Во дни сомнений, во дни тягостных раздумий о судьбах моей родины, — ты один мне поддержка и опора, о великий, могучий, правдивый и свободный русский язык! («Русский язык», 1882 г.)
С этой позиции двуязычие евреев-литераторов, не органическое, якобы поверхностное владение ими русским языком, означало невозможность для них соприкоснуться с глубинными сферами русской духовности. Здесь весьма показательно звучит высказывание Зинаиды Гиппиус, которую часто и, судя по всему, без должных на то оснований обвиняли в антисемитизме:
<Аким Волынский > был худенький, маленький еврей, остроносый и бритый, с длинными складками на щеках, говоривший с сильным акцентом и очень самоуверенный. Он, впрочем, еврейства своего и не скрывал <…>, а, напротив, им даже гордился. … Я протестовала даже не столько против его тем или его мнений, сколько… против невозможного русского языка, которым он писал. <…> Вначале я была так наивна, что раз искренне стала его жалеть: сказала, что евреям очень трудно писать, не имея своего собственного, родного языка. А писать действительно литературно можно только на одном, и вот этом именно, внутренне родном языке. … Но этот язык, даже в тех случаях, когда страна — данная — их «родина», то есть где они родились, — им не «родной» не «отечественный», ибо у них «родина» не совпадает с «отечеством», которого у евреев — нет. … Все это я ему высказала совершенно просто, в начале наших добрых отношений, повторяю — с наивностью, без всякого антисемитизма… И была испугана его возмущенным протестом. … Кстати, об антисемитизме. В том кругу русской интеллигенции, где мы жили, да и во всех кругах, более нам далеких, — его просто не было [ГИППИУС].

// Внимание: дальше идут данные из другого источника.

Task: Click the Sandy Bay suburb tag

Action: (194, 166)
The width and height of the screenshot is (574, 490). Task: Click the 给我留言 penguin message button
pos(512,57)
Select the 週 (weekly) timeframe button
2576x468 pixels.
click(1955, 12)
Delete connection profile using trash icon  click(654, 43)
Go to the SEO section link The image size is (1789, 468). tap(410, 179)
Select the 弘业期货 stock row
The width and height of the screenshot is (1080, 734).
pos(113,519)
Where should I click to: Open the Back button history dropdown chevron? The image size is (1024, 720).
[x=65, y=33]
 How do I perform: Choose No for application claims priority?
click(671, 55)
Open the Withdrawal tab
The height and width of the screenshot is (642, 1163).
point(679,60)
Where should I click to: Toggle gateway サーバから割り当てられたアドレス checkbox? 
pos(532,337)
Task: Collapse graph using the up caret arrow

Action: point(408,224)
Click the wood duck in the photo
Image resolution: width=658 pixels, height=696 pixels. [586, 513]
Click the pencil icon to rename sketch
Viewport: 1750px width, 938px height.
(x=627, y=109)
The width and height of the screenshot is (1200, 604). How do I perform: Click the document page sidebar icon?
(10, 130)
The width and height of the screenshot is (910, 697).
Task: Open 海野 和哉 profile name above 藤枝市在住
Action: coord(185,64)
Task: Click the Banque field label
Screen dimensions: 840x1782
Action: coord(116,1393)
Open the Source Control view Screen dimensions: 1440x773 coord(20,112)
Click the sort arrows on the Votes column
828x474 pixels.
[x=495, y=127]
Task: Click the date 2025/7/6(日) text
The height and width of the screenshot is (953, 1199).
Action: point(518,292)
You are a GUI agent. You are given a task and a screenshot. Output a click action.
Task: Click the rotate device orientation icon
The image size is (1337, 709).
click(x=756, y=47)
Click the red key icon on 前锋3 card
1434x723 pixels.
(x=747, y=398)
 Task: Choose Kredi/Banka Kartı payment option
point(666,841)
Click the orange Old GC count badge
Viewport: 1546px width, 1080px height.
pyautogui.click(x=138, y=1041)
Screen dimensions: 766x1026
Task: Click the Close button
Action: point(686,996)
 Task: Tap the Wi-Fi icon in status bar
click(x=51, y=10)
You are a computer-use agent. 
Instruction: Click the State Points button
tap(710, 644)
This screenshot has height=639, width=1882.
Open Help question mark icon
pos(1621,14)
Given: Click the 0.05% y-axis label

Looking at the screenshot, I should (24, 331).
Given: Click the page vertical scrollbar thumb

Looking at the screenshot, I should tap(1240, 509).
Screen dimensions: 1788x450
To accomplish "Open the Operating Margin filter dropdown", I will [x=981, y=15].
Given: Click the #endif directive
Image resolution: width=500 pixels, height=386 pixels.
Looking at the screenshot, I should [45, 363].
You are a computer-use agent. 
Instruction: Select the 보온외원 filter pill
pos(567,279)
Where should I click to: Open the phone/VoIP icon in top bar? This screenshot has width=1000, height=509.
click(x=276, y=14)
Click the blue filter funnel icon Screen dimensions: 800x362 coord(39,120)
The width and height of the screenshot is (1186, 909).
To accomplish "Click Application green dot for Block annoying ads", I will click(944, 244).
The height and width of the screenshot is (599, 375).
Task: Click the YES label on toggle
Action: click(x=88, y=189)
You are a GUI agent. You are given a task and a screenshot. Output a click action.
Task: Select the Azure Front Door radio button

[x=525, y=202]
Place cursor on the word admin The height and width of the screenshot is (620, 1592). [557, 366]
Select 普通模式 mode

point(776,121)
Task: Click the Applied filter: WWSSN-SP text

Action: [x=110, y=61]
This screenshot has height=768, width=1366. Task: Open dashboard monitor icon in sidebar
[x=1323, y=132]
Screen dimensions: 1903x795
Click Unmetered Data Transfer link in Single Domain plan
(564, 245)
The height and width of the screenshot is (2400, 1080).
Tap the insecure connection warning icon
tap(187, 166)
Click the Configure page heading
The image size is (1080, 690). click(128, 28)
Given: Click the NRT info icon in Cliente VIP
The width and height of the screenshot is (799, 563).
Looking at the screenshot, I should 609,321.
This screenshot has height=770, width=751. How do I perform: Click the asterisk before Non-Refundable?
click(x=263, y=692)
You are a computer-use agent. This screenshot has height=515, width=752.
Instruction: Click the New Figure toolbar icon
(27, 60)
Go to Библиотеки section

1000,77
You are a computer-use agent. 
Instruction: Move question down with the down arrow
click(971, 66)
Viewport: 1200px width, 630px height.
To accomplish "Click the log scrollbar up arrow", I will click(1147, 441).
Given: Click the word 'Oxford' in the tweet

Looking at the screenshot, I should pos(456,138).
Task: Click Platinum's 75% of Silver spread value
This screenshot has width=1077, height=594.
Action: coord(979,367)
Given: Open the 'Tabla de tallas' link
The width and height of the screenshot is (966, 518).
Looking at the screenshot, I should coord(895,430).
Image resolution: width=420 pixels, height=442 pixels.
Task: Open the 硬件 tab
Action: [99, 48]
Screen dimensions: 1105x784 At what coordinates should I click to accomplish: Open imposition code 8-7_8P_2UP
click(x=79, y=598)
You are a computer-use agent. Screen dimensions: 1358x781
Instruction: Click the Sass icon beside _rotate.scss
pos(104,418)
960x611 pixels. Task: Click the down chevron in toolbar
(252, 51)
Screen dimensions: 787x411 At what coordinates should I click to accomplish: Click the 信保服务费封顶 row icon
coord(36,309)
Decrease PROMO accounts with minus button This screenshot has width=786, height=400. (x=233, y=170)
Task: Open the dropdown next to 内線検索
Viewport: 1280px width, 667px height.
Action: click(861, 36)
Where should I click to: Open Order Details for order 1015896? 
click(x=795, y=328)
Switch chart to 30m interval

Интересно, что ни о своем приятеле, двуязычном поэте-символисте литовце Юргисе Балтрушайтисе, ни о немце Юлии Меттнере или знаменитом тогда английском писателе Джеймсе Конраде — поляке родом из Бердичева, Зинаида Гиппиус в контексте своих рассуждений не упоминает[198]. Что же касается Юшкевича, Дымова, Кипена, Айзмана и других русских писателей из евреев, то их критики порой вполне справедливо упрекали в языковых ляпсусах. Но и 100-процентные русаки из числа пишущей братии весьма и весьма часто изобличались теми же литературными критиками в неправильном, неграмотном или устаревшем словоупотреблении. Шутками на данную тему пробавлялись пародисты аж с начала ХХ в. Да и в целом проблема «языка» стояла очень остро в полемике «классицистов» с модернистами, где в качестве примера можно привести категорическое неприятие Иваном Буниным — одним из друзей-соперников Горького за звание «первого» русского писателя, творчества его выдающегося современника Алексея Ремизова. Да и самого Горького литературные критики, в том числе Жаботинский, не раз упрекали в стилистической небрежности.